2. The correct use of a teat sealant prevents new infection (4.5 times greater) and cure rate is 2.4 times greater than cows that were not treated with it. This treatment saves antibiotic use where it is not needed, and the udder/the quarter has been found to be pathogenic free. On the other hand, it is a feature that prevents new infection because of its physical ability to seal the teat canal against penetration of hostile elements.
3. Carrying out selective treatment on the basis of SCC results only, or performing a CMT test, does not give the proper results and some of the infected cows will not be identified and not be treated in the dry period, which is a critical period for possible recovery.
4. The laboratory microbiological diagnosis at the quarter level, even if performed one week before dry-off, is the closest result to reality, and gives the best assessment of infection/health of the udder/the quarter.

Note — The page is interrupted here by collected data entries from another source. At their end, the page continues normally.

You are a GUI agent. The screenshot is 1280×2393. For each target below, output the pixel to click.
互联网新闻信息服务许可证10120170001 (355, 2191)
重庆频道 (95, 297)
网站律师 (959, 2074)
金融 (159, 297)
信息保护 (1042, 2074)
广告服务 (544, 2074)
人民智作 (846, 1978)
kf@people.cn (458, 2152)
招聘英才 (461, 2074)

5. The addition of the sensitivity test to the diagnostic result also allows us to know clearly with which antibiotics to treat/not to treat, since we know the sensitivity/resistance of the pathogenic cause to the treatment substance.

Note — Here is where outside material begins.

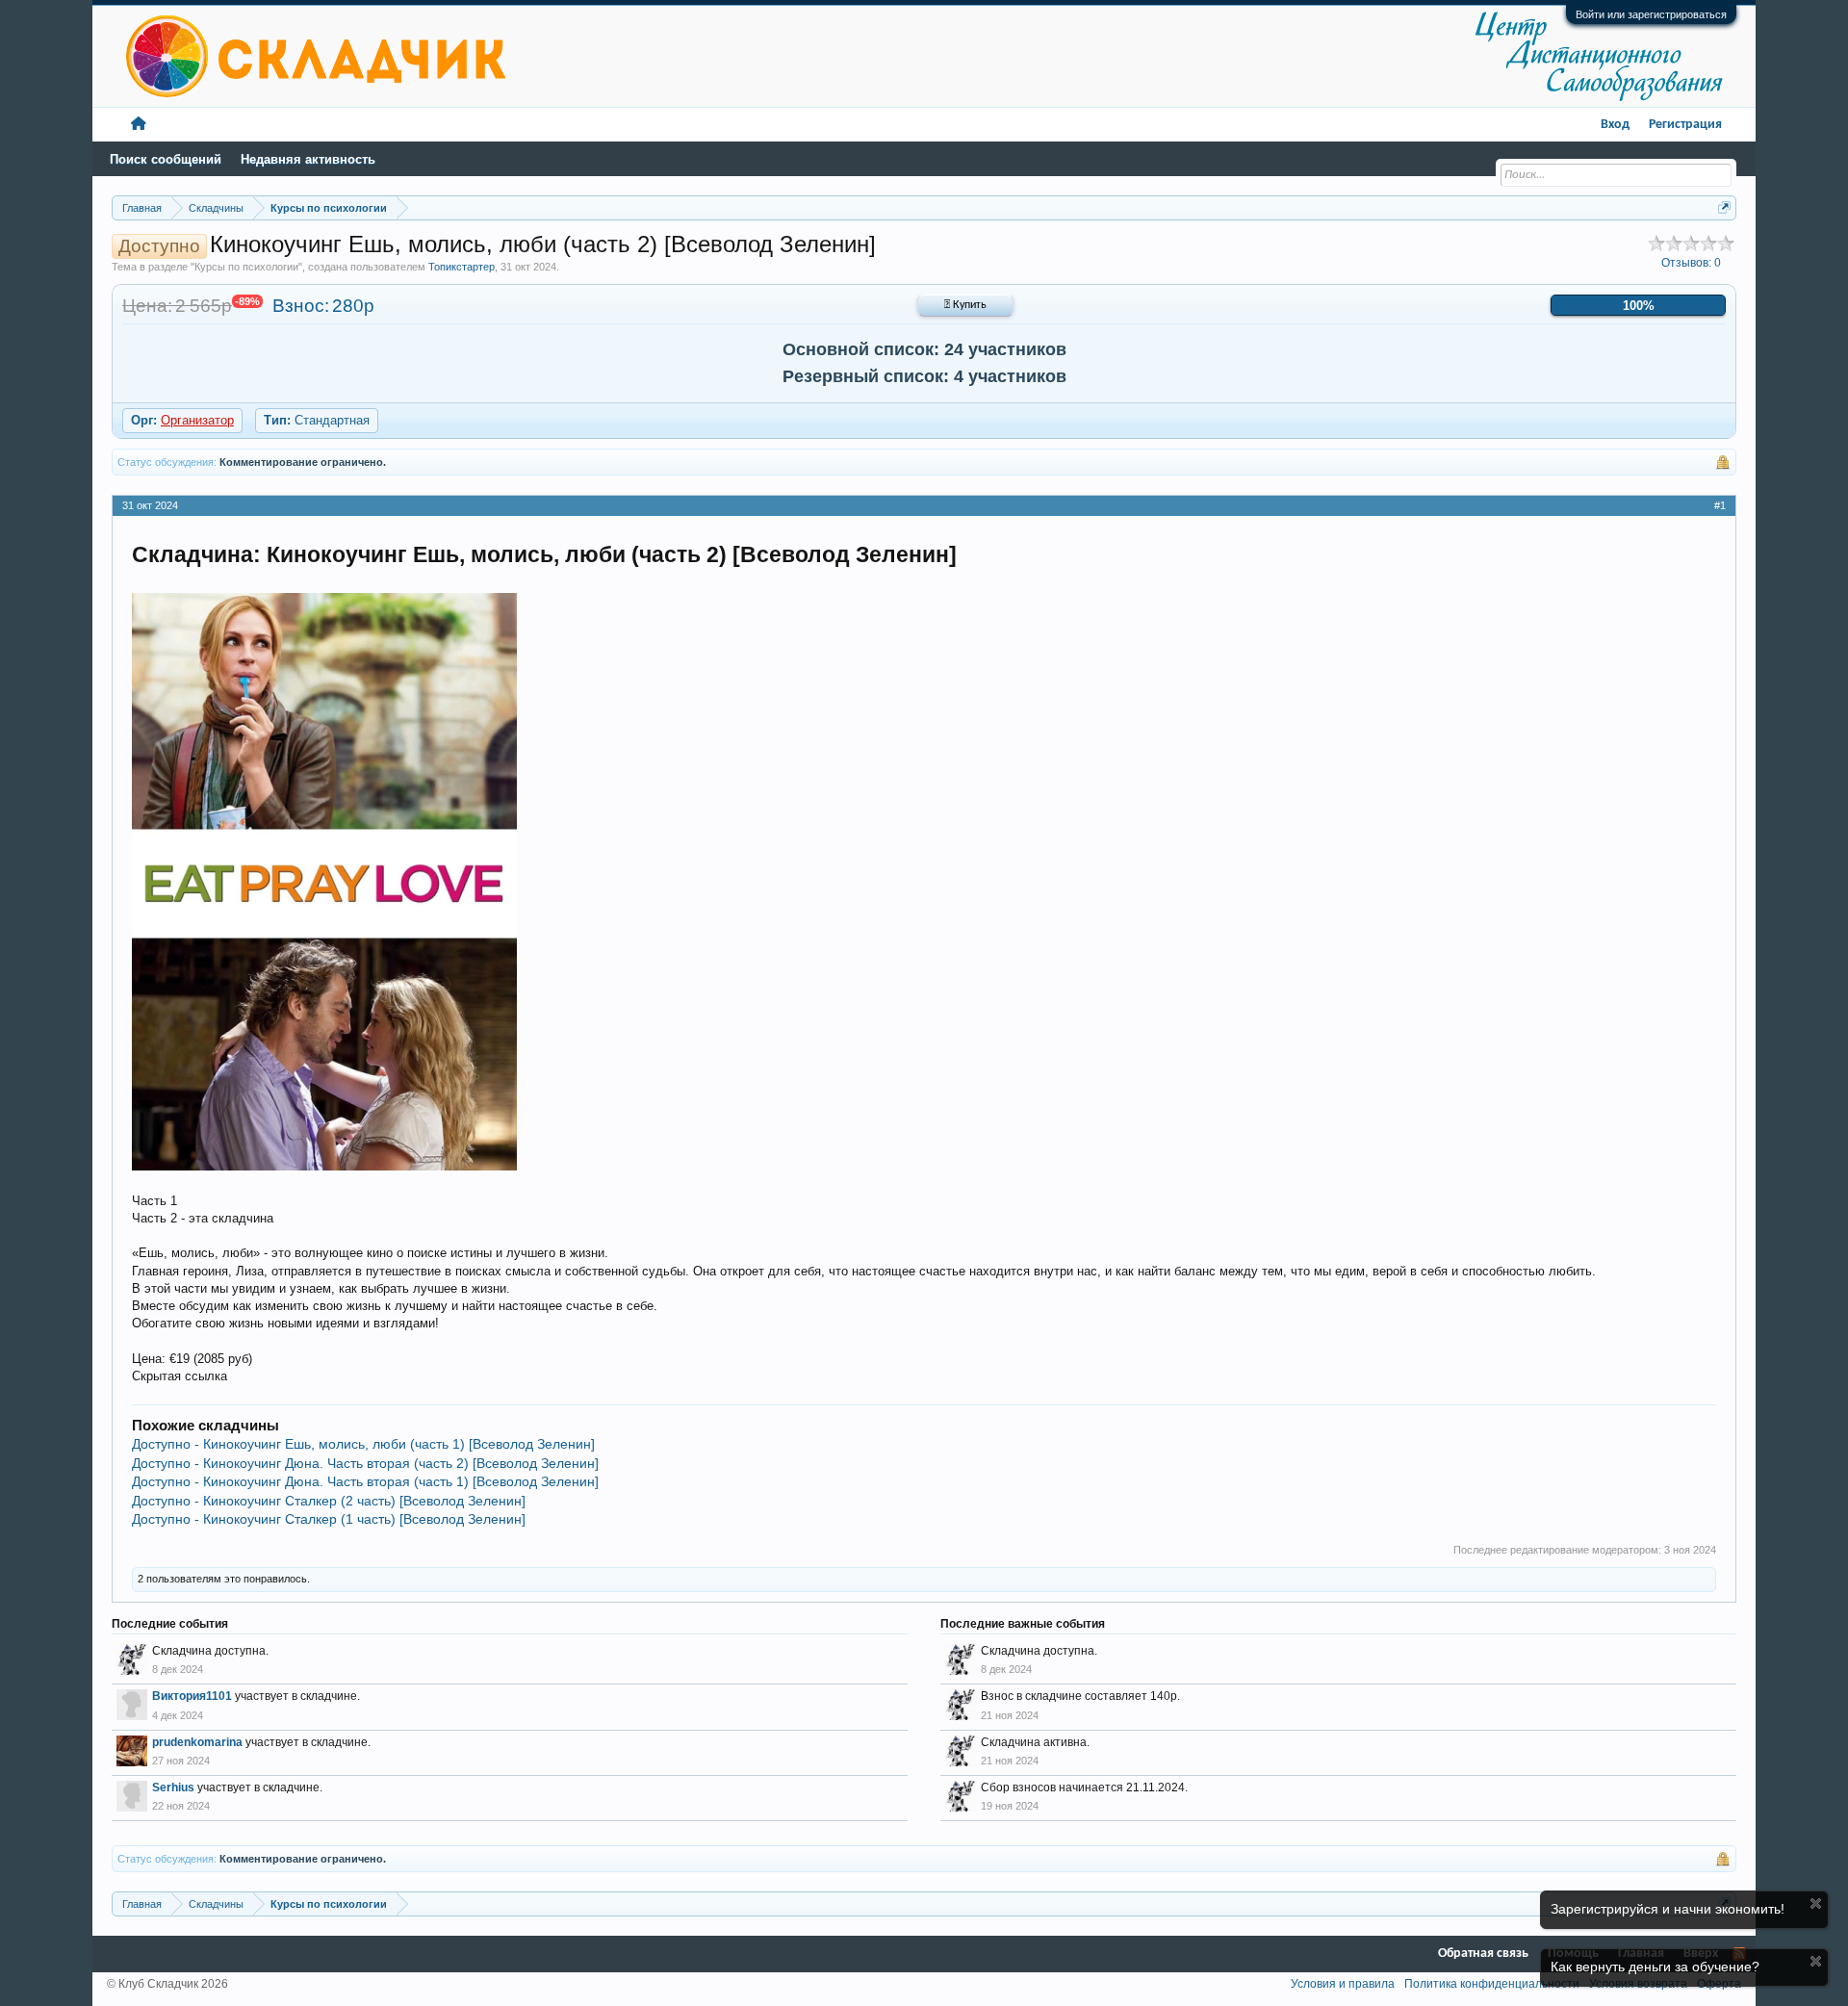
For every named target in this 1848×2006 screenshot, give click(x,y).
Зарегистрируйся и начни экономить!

6. Despite all of the above, the dairy farmer/the farm’s veterinary must understand that selective dry treatment may include risks of an increase in new infection, compared with not providing treatment to infected cows/quarters that should have been treated during this period. In order to reduce the damage that may be caused by making erroneous decisions, one must take into account the monthly SCC level, which will lead us to the “cleaner” lactation groups and from there follow the action plan as presented. At high SCC levels (300,000 cells/mL of milk), one should consider whether it is possible in the given situation to conduct the selective drying-off process properly or whether it is first necessary to bring about an improvement in the intra-mammary infection in the entire herd (in the general SCC) and only then to activate the selective drying program.